Livestock feed prices are unlikely to rise above last year’s levels despite recent increases in global crop prices, as plentiful supplies of wheat and barley in the EU and Russia will help to offset the rising cost of imported maize, according the AHDB.
Providing there are no yield-damaging weather events in critical regions between now and harvest, they say feed prices can be expected to stay below last year’s highs.
The reduced US crop area has put upward pressure on maize prices in the last month, according to AHDB analyst Alex Cook.
He said new-crop US maize futures (December 2019) rose $24.70/t (£19.37/t) during May as the threat of a reduced area grew increasingly likely.
“This filtered through to EU new-crop maize futures (November 2019), which rose €8.00/t (£7.11/t) in the same period.”
However, despite a huge swing from barley use to maize in UK animal feeds during 2018, further price rises are not expected.
“Maize use in compound and integrated poultry units feed production increased by 82.9% in the season up to April 2019,” said Mr Cook.
The switch was due to high domestic prices for barley and a lack of trading due to market factors such as Brexit uncertainty, he said.
Good global supplies
Maize supply was also high last year after the US and the Ukraine saw bumper harvests, making the crop comparatively cheap.

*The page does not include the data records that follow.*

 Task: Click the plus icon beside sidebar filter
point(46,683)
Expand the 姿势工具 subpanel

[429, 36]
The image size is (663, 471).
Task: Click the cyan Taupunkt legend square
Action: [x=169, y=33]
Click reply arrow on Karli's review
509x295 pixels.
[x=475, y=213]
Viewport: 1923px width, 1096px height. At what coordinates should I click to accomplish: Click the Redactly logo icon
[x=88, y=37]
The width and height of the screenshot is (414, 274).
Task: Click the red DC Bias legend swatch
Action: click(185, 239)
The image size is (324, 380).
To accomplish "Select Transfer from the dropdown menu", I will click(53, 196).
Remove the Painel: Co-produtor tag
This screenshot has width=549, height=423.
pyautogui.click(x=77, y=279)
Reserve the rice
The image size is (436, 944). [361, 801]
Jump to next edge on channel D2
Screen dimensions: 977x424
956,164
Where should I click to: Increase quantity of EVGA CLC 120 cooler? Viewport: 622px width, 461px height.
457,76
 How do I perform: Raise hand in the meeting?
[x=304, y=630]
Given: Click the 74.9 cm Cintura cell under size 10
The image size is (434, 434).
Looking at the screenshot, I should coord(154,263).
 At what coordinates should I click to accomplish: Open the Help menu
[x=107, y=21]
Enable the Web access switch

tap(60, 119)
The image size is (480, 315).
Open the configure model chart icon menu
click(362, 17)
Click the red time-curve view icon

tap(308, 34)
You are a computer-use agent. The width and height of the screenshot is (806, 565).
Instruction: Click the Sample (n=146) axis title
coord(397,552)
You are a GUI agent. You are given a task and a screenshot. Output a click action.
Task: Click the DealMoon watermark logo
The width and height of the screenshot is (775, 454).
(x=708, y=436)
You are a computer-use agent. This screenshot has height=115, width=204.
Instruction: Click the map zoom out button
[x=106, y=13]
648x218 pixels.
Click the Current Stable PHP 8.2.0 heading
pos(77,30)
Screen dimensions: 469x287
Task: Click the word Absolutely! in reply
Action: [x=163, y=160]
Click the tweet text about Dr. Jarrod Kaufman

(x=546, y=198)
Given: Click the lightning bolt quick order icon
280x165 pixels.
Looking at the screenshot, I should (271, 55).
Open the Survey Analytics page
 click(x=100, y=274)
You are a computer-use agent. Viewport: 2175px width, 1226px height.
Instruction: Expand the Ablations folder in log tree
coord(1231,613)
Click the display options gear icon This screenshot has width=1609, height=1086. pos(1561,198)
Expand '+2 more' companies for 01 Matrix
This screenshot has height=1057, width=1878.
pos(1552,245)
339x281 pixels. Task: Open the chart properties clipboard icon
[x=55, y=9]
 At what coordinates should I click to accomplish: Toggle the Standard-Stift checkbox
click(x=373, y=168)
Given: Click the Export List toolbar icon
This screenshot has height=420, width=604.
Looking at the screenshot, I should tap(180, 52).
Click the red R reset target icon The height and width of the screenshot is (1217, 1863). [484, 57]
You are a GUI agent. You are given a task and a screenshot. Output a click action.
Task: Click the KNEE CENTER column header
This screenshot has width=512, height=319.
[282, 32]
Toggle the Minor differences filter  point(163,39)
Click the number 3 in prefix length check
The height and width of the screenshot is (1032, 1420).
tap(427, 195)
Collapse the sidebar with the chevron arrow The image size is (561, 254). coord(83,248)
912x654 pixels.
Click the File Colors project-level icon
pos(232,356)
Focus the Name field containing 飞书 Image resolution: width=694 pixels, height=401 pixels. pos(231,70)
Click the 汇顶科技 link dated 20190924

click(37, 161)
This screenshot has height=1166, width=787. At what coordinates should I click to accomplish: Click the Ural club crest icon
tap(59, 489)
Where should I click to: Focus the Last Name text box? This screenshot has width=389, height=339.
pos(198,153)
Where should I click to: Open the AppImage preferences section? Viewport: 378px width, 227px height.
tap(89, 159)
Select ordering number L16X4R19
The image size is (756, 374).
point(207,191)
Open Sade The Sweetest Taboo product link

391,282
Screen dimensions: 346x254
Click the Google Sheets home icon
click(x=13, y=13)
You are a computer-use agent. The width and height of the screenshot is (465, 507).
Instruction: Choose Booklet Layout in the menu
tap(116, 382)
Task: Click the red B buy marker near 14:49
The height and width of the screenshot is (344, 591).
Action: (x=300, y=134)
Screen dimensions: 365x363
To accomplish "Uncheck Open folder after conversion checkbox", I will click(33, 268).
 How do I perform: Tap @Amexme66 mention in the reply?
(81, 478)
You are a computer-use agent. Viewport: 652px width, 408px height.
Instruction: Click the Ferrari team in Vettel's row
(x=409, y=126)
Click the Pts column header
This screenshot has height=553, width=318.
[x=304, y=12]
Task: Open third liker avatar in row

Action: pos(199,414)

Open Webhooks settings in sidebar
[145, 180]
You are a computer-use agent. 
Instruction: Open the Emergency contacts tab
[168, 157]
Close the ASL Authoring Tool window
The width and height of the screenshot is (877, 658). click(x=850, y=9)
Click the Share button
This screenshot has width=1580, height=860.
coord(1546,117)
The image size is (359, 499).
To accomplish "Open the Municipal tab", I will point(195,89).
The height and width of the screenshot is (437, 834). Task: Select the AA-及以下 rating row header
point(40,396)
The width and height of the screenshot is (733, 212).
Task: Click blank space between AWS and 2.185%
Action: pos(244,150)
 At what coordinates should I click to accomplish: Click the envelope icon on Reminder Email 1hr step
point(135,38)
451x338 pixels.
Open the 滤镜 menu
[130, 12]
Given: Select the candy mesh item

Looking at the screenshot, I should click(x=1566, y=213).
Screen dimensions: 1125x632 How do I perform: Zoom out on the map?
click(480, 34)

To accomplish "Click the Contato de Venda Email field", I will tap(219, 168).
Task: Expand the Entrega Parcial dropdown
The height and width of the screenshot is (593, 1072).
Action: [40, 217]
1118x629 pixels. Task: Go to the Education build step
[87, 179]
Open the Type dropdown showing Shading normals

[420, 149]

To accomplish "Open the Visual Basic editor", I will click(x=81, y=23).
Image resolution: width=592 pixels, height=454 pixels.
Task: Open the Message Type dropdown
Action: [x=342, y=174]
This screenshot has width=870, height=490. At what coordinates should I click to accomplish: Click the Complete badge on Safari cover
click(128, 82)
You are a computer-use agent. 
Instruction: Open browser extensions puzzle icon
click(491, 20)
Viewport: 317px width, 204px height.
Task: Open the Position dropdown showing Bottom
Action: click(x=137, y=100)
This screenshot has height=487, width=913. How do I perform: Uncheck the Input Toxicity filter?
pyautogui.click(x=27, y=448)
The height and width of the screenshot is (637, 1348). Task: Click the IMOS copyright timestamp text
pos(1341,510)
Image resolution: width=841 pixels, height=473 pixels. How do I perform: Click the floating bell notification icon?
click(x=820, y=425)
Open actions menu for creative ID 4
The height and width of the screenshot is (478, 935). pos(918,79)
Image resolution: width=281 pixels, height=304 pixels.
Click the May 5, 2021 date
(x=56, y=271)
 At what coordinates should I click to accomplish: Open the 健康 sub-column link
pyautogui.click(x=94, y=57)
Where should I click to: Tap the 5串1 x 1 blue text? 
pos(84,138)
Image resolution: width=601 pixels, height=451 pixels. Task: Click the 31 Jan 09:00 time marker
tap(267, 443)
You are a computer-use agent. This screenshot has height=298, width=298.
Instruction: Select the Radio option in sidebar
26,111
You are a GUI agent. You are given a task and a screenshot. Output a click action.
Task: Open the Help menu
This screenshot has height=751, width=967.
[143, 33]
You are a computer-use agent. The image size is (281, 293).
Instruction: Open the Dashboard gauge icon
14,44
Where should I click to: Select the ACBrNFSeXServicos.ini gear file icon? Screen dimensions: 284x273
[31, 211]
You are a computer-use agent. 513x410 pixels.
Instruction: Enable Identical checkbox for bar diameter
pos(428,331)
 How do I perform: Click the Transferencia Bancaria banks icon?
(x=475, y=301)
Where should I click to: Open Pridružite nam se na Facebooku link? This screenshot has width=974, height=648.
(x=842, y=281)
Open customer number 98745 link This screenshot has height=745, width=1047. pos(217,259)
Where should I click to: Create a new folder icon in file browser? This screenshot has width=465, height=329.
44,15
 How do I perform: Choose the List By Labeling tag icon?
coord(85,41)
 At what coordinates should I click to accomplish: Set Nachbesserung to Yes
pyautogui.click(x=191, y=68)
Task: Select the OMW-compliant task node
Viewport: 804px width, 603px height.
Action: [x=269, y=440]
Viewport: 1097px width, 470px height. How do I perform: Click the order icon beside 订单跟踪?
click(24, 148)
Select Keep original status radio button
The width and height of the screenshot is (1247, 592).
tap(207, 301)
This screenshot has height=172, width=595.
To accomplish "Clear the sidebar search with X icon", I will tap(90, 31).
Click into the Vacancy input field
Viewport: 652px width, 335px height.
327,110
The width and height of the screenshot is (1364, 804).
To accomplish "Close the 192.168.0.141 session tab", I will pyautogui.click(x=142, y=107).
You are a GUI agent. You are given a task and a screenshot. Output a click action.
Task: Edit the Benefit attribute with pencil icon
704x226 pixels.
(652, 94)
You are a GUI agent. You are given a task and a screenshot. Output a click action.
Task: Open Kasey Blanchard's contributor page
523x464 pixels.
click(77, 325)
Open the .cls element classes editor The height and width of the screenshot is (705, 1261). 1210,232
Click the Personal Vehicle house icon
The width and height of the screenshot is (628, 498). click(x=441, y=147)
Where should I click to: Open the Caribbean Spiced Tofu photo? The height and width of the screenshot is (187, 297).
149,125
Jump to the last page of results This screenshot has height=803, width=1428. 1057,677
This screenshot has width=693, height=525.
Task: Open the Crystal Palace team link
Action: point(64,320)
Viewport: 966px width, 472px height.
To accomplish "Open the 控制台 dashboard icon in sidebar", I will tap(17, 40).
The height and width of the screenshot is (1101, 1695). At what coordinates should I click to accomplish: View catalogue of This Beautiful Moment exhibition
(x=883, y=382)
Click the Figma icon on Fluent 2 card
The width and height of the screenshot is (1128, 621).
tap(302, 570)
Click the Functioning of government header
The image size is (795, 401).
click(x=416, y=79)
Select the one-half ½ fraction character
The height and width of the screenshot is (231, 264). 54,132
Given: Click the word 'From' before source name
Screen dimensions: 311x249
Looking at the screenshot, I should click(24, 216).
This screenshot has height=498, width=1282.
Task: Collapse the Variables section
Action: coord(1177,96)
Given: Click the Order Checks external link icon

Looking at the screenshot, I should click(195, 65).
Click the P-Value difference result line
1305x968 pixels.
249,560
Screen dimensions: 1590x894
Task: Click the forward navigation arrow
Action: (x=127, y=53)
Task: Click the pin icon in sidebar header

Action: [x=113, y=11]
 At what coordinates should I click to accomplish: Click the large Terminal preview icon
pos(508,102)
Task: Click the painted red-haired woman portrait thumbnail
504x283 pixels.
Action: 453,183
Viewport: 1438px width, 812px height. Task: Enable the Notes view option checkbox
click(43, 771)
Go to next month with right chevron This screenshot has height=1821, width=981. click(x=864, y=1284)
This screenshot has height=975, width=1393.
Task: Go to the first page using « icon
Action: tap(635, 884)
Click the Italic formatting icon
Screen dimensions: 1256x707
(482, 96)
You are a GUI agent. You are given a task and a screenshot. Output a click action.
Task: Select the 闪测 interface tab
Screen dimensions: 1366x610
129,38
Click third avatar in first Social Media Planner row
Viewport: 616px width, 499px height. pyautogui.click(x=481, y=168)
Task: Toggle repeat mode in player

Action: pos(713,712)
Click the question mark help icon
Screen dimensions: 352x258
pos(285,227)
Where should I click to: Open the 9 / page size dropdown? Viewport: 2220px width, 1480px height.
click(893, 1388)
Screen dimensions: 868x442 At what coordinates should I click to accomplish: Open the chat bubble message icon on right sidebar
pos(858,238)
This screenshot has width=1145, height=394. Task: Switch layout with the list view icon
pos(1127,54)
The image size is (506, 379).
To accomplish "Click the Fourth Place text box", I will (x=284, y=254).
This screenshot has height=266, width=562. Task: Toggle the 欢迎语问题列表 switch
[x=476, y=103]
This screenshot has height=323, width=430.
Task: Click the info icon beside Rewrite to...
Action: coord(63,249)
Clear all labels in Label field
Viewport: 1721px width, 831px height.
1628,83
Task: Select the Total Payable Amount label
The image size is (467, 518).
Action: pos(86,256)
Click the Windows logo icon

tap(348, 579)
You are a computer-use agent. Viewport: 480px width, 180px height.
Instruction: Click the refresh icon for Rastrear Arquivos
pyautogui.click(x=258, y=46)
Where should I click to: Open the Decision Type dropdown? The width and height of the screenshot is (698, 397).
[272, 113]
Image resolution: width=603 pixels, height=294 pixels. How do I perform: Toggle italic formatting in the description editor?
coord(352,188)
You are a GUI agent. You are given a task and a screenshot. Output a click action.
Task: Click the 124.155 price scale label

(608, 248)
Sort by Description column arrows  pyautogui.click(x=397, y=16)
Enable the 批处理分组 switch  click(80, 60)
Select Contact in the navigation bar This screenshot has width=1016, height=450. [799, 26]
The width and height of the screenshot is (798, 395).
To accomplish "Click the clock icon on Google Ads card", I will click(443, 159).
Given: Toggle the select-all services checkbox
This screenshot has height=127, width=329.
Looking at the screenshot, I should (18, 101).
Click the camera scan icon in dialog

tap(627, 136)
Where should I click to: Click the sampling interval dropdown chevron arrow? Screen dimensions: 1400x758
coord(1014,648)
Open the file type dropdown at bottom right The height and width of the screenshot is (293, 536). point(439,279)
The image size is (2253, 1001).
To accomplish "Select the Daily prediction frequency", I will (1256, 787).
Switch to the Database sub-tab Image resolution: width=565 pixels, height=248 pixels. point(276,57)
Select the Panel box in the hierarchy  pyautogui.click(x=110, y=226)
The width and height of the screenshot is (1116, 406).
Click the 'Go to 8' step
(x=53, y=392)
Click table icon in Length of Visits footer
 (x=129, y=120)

However, even if the demand for maize in the UK remains strong, wider global market factors, and an increased supply of other cereals, are expected to offset the effect of a potentially limited US crop.
Expectations for the Ukraine cereal harvest are good and Brazil has stepped up maize production, with forecasts of a 100m tonne harvest this season, Mr Cook suggested.
Meanwhile the US-China tariff war has limited trading of soya beans leading to huge stocks of the crop in American stores.
China’s ongoing battle with African swine fever is also limiting demand for animal feeds, easing any upward pressure on prices due to the bad weather, Mr Cook said.
Heavy rainfall in the US corn belt has left fields unworkable and cast doubts over maize and soya crop prospects.
Many central US states have recorded two-and-a-half times the normal rainfall, and weather forecasts suggest there will be no let-up in the coming weeks.